The questionnaire is not intended to be used as a diagnostic tool but to record the degree of patient satisfaction and pain-related functional limitations in daily life and sports. Therefore, a thorough history taking and diagnostic assessment are still required before administering the OCLA-G questionnaire. Management strategies and decision-making are independent from the questionnaire results.

Limitations

The primary limitations that should be considered in the present study include the small number of patients with OCLA. Specifically, results of factor analyses in our study are therefore not robust [12,13,14]. Responsiveness as a measurement over time analyses have not been performed due to the cross-sectional study design and has to be evaluated in further investigations. The OCLA-G was developed for German speaking patients. Therefore, no international comparisons can be made based on this instrument until further cross-cultural adaptations and validations are available in different languages, especially in English. Responsiveness and minimal clinically important difference (MCID) were not tested due to the study’s cross-sectional design but should be evaluated in further research. We have simultaneously developed an OCLA-G questionnaire for patients under 18 years of age, but this instrument has not yet been validated.

Another limitation relates to internal consistency for the sport subdomain (α = 0.965). As values above 0.95 may indicate item redundancy in a given domain [16] further internal consistency research is necessary to clarify that issue.

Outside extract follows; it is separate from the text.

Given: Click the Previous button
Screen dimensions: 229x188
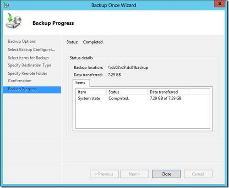Looking at the screenshot, I should (104, 174).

“Although the exact pathophysiology of the condition has not been clearly established, it is likely that a variety of etiological factors play a role, with trauma, typically from ankle sprains, being the most common” [1]. Our OCLA group included both, patients with traumatic and patients with non-traumatic history. The number of cases (n = 40), however, was too low for a subgroup analysis. A separate validity testing for chronic (osteochondritis dissecans) and traumatic (osteochondral fractures) lesions is therefore suggested. Accordingly, the different localizations of OCLA (medial talus, lateral talus, distal tibial plafond, medial malleolus, lateral malleolus) might influence the OCLA-G score and should be further comparatively investigated.

Conclusions

The OCLA-G questionnaire was successfully developed, validated and tested for reliability for patients over 18 years of age. This PROM assesses the subjectively perceived symptoms (pain and function) of an OCLA patient. Further research is recommended to translate and validate this instrument in different languages. Additional clinimetric properties (responsiveness, accuracy, MCID) need to be assessed. Thus, international comparisons and a systematic review with meaningful numbers will allow to draw clinically relevant conclusions.